More importantly, even if plaintiff had properly styled his claim under 42 U.S.C. § 1983, plaintiff fails to plead that the alleged racial discrimination resulted from defendant's official policy or custom. It is well-settled that a municipality or local government unit cannot be held liable under a theory of respondeat superior. Monell v. Dep't of Soc. Servs., 436 U.S. 658, 691 (1978). Instead, plaintiffs must "satisfy the custom or policy' test fashioned for suits against a municipality under § 1983." Evans v. City of Houston, 246 F.3d 344, 358 (5th Cir. 2001) (citing Monell, 436 U.S. at 690-91). In order to hold a municipality or local government unit liable under Section 1983, "a plaintiff must initially allege than an official policy or custom was a cause in fact of the deprivation of rights inflicted." Spiller v. City of Texas City, Police Dept., 130 F.3d 162, 167 (5th Cir. 1997). See also Piotrowski v. City of Houston, 237 F.3d 567, 578 (5th Cir. 2001) ("[M]unicipal liability under section 1983 requires proof of three elements: a policymaker, an official policy, and a violation of [federal] rights whose moving force' is the policy or custom.").

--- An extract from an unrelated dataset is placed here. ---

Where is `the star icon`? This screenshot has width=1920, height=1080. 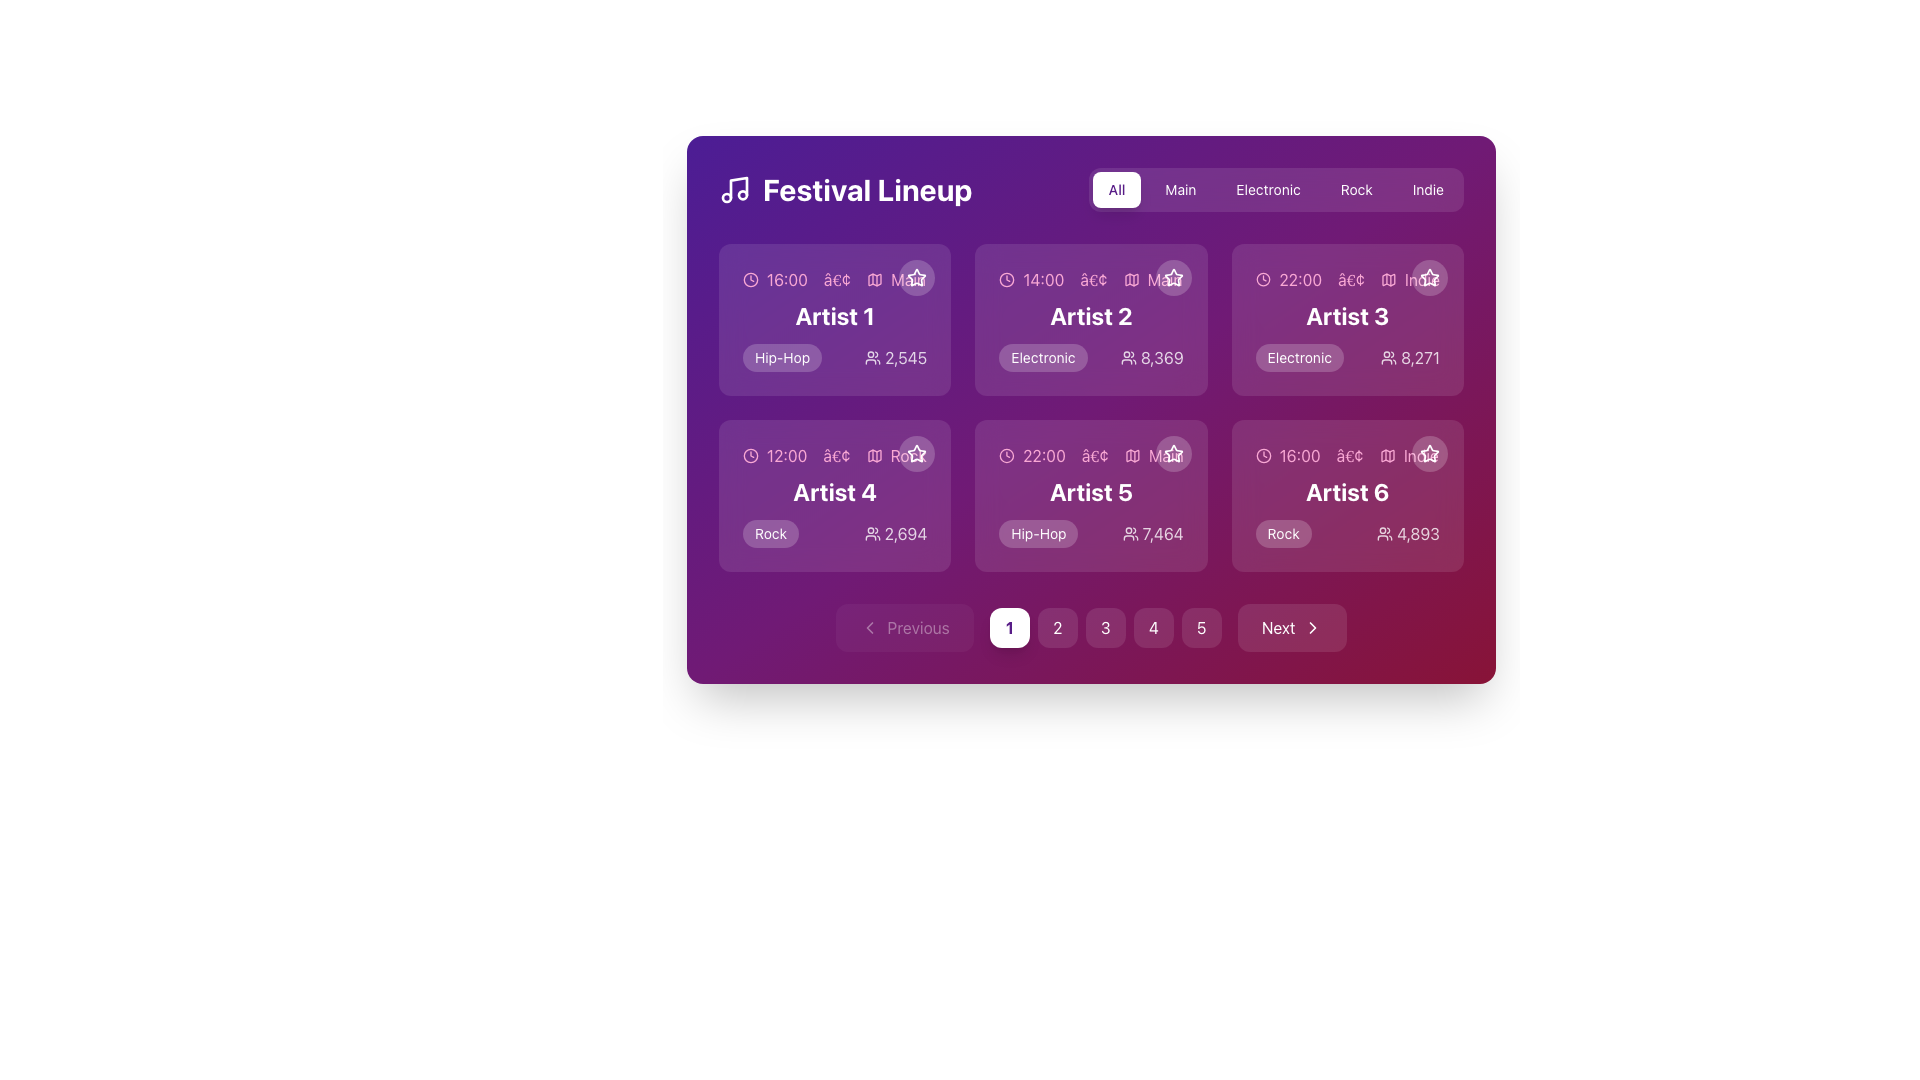 the star icon is located at coordinates (916, 453).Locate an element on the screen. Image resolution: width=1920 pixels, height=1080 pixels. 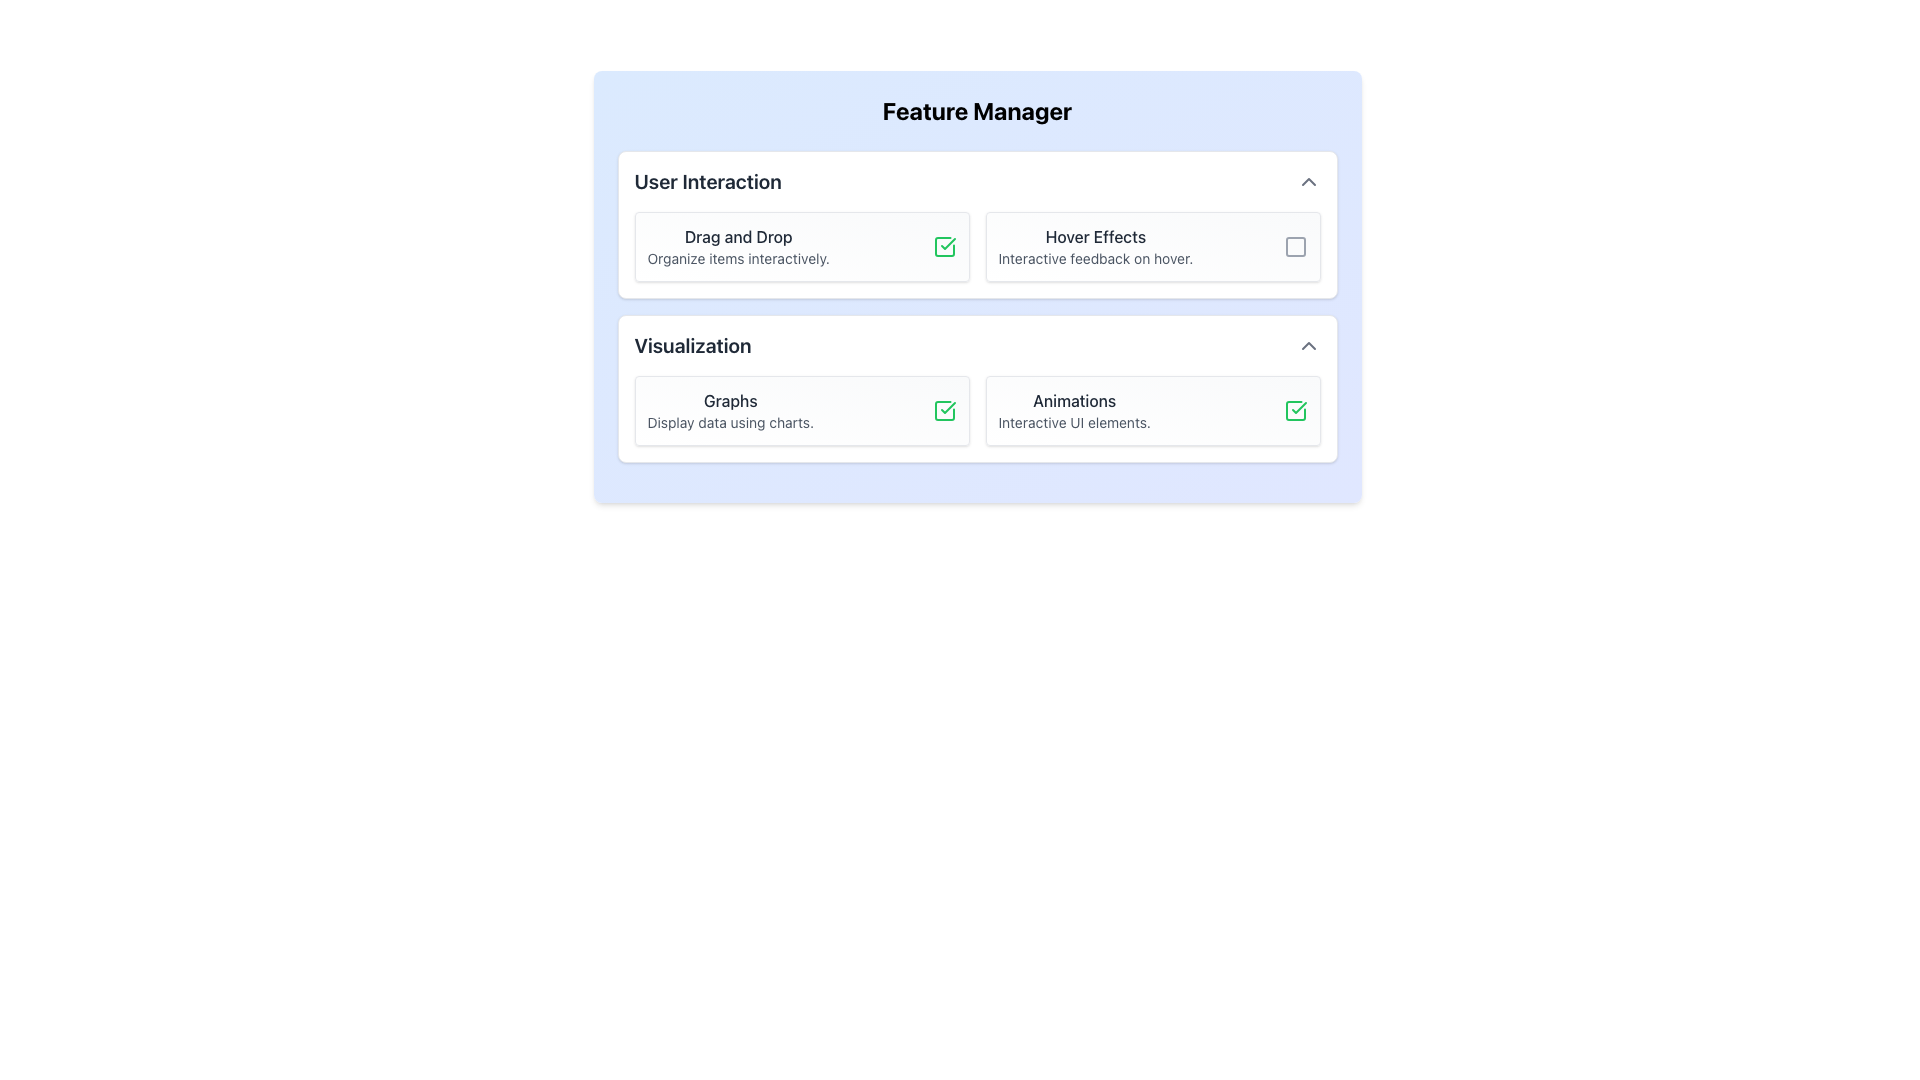
the 'Hover Effects' label located in the 'User Interaction' section of the 'Feature Manager' interface, positioned above 'Interactive feedback on hover.' is located at coordinates (1094, 235).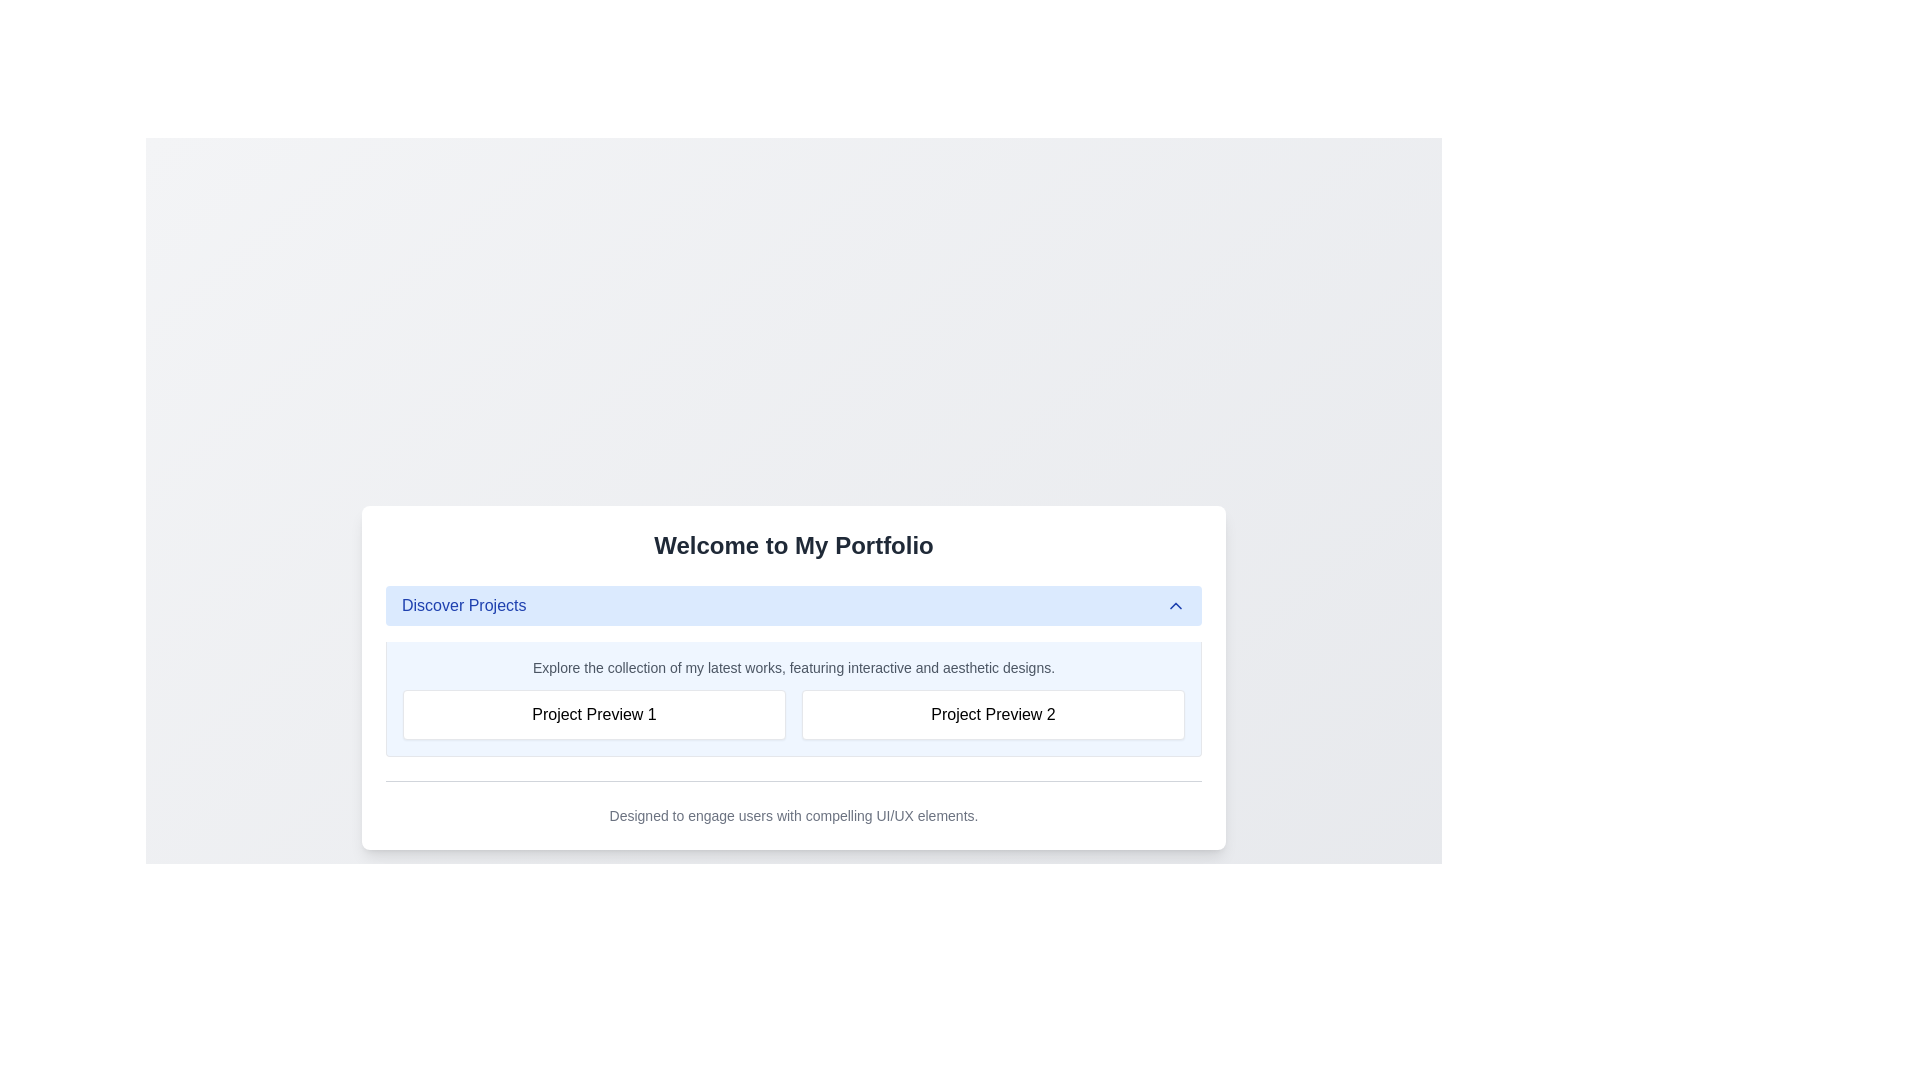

Plaintiff's complaint is devoid of any reference to an official custom or policy that served as the moving force behind the alleged racial discrimination. Plaintiff's only allegation is that "other white employees committed the same violation and/or more serious violations and were given less serious disciplinary actions."[7] Plaintiff supports this assertion by providing two examples where white employees allegedly wrecked company vehicles and one occasion where a "white employee was injured on the job and none of the three employees involved were charged or terminated."[8] These allegations, even if true, are insufficient; plaintiff "must identify the policy or custom which allegedly caused the deprivation" of his federal rights. Zara v. Strain, CIV. A. No. 09-3919, 2011 WL 723409, at *2 (E.D. La. Feb. 22, 2011). Because plaintiff does not allege that an official custom or policy was a cause in fact of the alleged race-based termination, plaintiff's claim must be dismissed. See, e.g., Simmons v. Mesquite Indep. Sch. Dist., CIV. A. No. 3:03-CV-2665, 2004 WL 1171189, at *5 (N.D. Tex. May 26, 2004) ("Because plaintiffs fail to allege that they were damaged by the action of an official policymaker or defendant's policy, practice, or custom, plaintiffs have failed to state a claim under § 1983."); Richardson v. Sewerage & Water Bd., CIV. A. No. 95-3033, 1996 WL 288275, at *3 (E.D. La. May 30, 1996) (dismissing claim against New Orleans Sewerage and Water Board, a legislatively created political subdivision of Louisiana, because plaintiff failed to identify an official policy or custom).

IV. Conclusion

For the foregoing reasons, defendant's motion to dismiss is granted. Plaintiff's claim is dismissed without prejudice. Plaintiff will be allowed twenty-one (21) days from the date of this order to amend his complaint. Failure to timely amend the complaint will result in dismissal of the claim with prejudice.